DSP API

class DSP

Base class for all DSP models.

DSP provides the common interface for all neural network-based audio processing models. It handles:

  • Input/output channel management

  • Sample rate tracking

  • Level management (input/output levels and loudness)

  • Prewarm functionality for settling initial conditions

  • Buffer size management

Subclasses should override process() to implement the actual processing algorithm.

Subclassed by nam::Buffer, nam::container::ContainerModel, nam::lstm::LSTM

Public Functions

DSP(const int in_channels, const int out_channels, const double expected_sample_rate)

Constructor.

Parameters:
  • in_channels – Number of input channels

  • out_channels – Number of output channels

  • expected_sample_rate – Expected sample rate in Hz (-1.0 if unknown)

virtual ~DSP() = default

Virtual destructor.

virtual void prewarm()

Prewarm the model to settle initial conditions.

This can be somewhat expensive, so should not be called during real-time audio processing. Important: don’t expect the model to be outputting zeroes after this. Neural networks don’t know that there’s anything special about “zero”, and forcing this gets rid of some possibilities (e.g. models that “are noisy”).

virtual void process(NAM_SAMPLE **input, NAM_SAMPLE **output, const int num_frames)

Process audio frames.

Parameters:
  • input – Input audio buffers. Double pointer where the first pointer indexes channels and the second indexes frames: input[channel][frame]

  • output – Output audio buffers. Same structure as input.

  • num_frames – Number of frames to process

inline double GetExpectedSampleRate() const

Get the expected sample rate.

Returns:

Expected sample rate in Hz (-1.0 if unknown)

inline int NumInputChannels() const

Get the number of input channels.

Returns:

Number of input channels

inline int NumOutputChannels() const

Get the number of output channels.

Returns:

Number of output channels

double GetInputLevel()

Get the input level.

Input level is in dBu RMS, corresponding to 0 dBFS peak for a 1 kHz sine wave.
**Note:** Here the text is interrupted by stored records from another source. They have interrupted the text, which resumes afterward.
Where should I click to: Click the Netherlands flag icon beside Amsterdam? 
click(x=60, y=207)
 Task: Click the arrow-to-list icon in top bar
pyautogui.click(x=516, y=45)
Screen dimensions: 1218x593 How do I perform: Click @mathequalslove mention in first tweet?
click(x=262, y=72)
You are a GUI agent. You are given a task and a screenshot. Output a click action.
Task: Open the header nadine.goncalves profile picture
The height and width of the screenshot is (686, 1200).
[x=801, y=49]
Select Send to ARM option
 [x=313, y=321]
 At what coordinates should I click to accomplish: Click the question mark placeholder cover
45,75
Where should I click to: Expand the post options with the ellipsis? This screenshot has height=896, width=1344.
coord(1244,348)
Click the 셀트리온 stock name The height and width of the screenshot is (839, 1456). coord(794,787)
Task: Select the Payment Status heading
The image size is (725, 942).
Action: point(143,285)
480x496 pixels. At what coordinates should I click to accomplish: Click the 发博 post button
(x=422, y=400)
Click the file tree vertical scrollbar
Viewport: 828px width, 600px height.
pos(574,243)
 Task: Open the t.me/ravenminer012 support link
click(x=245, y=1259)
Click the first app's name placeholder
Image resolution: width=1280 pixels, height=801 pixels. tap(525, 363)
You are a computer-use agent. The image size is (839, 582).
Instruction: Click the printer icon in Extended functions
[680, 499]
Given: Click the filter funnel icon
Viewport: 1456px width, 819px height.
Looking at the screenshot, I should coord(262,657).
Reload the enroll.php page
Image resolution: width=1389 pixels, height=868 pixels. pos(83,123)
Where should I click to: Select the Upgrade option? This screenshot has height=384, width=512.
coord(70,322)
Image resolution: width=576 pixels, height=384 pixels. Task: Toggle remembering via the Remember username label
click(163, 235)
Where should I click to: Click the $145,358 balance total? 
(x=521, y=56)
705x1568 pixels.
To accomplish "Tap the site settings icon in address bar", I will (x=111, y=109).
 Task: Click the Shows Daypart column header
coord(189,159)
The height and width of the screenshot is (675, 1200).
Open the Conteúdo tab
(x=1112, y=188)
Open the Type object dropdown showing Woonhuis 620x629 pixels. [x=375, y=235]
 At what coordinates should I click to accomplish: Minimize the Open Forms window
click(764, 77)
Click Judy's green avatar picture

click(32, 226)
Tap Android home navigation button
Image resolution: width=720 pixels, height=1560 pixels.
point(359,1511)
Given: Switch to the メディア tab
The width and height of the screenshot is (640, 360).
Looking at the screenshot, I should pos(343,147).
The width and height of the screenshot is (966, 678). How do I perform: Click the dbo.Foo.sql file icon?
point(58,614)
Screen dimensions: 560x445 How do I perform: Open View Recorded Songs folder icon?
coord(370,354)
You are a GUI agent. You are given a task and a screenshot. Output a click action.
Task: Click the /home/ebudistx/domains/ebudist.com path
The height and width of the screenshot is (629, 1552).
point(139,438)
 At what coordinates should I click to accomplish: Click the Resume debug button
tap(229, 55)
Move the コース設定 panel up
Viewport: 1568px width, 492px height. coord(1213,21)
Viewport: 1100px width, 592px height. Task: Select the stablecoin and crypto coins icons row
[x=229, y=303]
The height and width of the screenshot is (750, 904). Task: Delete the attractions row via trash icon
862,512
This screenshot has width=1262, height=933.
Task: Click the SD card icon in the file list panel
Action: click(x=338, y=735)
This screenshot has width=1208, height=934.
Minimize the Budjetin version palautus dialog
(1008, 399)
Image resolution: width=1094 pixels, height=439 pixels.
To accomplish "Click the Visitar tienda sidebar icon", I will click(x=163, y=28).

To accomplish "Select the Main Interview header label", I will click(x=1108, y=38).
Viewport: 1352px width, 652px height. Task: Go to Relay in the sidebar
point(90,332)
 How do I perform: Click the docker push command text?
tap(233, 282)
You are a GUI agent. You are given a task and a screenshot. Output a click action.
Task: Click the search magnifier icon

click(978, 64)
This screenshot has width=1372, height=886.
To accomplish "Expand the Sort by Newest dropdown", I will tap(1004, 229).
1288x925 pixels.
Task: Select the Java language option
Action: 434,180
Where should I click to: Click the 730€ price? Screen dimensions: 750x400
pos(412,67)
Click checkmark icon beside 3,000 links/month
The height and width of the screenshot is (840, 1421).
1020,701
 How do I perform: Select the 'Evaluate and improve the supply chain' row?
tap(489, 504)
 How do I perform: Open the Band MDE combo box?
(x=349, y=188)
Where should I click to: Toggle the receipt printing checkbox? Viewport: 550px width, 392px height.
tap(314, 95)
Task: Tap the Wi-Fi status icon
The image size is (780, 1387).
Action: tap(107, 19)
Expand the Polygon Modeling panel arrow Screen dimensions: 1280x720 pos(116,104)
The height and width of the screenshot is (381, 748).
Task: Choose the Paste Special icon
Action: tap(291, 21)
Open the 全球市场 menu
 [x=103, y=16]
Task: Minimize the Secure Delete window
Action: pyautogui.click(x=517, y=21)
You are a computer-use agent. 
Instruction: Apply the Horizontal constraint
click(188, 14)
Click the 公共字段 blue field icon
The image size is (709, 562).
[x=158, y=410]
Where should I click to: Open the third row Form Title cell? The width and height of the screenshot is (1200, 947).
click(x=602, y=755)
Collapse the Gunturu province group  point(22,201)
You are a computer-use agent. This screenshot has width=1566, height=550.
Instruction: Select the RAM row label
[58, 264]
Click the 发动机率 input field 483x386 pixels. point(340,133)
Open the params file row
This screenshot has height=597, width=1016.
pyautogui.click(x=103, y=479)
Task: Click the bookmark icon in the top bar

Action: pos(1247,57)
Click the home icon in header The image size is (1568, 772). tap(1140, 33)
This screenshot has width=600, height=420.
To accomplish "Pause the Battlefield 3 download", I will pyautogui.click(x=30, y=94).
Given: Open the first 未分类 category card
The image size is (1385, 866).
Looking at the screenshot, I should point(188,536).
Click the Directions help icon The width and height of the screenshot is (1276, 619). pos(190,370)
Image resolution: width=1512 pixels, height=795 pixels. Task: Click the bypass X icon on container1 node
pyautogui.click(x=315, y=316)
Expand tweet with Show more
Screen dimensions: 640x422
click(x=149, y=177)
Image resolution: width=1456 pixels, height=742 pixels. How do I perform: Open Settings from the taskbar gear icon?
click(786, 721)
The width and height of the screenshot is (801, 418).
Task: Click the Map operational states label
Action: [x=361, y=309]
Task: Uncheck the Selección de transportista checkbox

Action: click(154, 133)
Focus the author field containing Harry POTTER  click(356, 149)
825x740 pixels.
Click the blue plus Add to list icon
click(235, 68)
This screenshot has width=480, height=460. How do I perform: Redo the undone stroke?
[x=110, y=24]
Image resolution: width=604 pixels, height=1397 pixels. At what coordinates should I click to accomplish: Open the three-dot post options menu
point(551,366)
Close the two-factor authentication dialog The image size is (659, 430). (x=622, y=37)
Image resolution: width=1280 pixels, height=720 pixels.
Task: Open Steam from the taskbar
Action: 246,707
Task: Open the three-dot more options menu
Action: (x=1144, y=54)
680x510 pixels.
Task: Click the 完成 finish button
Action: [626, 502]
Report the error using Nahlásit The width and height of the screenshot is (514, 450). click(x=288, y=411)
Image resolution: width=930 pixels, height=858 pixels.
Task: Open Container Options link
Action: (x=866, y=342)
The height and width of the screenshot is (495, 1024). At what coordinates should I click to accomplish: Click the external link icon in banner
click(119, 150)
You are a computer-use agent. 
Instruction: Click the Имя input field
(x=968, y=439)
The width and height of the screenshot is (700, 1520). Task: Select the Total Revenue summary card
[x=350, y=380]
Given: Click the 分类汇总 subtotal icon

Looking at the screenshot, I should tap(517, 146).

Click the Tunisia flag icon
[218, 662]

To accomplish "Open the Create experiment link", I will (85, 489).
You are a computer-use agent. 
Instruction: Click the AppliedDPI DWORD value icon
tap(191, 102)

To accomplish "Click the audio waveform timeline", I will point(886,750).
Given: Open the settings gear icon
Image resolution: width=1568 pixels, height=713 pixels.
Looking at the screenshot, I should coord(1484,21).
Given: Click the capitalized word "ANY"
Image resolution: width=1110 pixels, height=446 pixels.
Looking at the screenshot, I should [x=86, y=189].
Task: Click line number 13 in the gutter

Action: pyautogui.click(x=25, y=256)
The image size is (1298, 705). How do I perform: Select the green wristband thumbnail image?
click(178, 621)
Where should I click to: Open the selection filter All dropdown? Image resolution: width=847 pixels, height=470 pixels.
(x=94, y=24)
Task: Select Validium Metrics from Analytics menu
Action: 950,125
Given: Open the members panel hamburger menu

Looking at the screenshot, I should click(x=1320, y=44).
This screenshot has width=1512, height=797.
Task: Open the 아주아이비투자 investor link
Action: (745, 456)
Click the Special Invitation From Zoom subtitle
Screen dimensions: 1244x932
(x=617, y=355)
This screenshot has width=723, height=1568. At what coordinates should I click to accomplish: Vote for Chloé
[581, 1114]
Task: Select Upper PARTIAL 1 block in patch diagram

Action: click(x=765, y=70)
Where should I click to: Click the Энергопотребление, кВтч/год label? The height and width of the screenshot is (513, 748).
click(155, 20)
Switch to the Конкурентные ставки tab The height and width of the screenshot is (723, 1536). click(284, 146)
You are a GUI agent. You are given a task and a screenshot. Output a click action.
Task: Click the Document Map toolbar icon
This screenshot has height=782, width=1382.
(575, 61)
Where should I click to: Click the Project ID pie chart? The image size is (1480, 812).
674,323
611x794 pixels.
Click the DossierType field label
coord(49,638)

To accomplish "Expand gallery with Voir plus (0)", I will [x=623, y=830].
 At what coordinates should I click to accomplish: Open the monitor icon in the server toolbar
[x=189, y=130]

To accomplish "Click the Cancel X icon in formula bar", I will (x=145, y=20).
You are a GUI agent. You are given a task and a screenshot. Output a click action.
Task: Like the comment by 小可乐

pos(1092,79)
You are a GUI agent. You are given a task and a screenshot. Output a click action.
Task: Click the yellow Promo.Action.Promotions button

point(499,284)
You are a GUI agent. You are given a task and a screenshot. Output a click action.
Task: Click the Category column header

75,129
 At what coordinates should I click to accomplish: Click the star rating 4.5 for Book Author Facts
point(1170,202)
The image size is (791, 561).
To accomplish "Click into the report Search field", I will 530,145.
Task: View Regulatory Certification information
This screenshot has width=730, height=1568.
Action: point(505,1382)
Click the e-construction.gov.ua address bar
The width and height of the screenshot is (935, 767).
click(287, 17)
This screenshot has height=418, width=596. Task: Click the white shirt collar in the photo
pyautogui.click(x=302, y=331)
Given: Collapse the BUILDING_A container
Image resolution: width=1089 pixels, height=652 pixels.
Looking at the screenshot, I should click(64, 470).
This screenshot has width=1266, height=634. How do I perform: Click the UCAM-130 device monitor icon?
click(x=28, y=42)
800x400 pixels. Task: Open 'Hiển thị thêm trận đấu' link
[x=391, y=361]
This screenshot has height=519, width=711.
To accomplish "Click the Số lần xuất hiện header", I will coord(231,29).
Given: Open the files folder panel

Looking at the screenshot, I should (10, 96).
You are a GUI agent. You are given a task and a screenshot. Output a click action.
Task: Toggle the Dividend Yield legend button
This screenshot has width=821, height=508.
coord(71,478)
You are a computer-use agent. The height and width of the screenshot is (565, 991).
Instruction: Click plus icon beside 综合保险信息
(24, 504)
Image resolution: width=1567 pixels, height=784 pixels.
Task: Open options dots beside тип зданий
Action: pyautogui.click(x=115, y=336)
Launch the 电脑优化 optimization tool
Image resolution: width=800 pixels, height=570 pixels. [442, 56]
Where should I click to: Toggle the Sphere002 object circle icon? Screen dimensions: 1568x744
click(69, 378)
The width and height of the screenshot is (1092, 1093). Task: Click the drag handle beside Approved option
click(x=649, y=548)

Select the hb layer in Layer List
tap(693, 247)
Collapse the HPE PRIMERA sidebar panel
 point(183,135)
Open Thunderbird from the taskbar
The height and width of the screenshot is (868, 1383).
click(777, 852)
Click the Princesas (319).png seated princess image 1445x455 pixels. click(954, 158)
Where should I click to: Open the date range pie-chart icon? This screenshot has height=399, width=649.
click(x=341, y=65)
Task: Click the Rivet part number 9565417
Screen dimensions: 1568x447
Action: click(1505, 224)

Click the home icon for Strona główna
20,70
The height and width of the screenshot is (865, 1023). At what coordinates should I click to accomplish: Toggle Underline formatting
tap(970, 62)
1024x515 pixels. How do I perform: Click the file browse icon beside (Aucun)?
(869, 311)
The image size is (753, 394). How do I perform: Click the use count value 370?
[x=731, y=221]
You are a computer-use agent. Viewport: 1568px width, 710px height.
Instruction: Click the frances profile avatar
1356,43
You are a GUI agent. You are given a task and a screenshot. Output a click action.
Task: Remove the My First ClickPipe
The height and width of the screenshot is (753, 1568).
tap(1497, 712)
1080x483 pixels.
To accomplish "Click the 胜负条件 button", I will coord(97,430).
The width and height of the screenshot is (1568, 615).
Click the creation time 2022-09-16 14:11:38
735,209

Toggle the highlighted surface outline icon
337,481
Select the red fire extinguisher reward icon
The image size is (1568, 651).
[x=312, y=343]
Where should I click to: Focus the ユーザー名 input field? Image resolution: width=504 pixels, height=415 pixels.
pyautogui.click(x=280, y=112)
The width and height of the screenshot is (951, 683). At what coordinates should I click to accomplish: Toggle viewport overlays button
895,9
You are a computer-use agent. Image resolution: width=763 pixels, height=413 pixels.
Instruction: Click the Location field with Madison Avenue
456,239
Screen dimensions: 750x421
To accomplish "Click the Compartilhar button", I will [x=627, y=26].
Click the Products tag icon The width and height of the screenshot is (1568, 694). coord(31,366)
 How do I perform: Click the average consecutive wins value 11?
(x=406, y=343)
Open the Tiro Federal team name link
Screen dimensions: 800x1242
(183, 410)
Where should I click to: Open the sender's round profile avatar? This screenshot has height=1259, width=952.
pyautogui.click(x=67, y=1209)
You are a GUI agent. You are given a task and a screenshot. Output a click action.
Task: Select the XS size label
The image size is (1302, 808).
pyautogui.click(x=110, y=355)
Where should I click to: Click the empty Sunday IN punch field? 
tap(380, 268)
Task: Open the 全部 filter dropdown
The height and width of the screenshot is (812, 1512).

You should call HasInputLevel() first to be safe. Note: input level is assumed global over all inputs.

Returns:

Input level in dBu

double GetLoudness() const

Get how loud this model’s output is, in dB, if a “typical” input is processed.

This can be used to normalize the output level of the object.

Throws a std::runtime_error if the model doesn’t know how loud it is. Note: loudness is assumed global over all outputs.

Throws:

std::runtime_error – If the model doesn’t know its loudness

Returns:

Loudness in dB

double GetOutputLevel()

Get the output level.

Output level is in dBu RMS, corresponding to 0 dBFS peak for a 1 kHz sine wave. You should call HasOutputLevel() first to be safe. Note: output level is assumed global over all outputs.

Returns:

Output level in dBu

bool HasInputLevel()

Check if this model knows its input level.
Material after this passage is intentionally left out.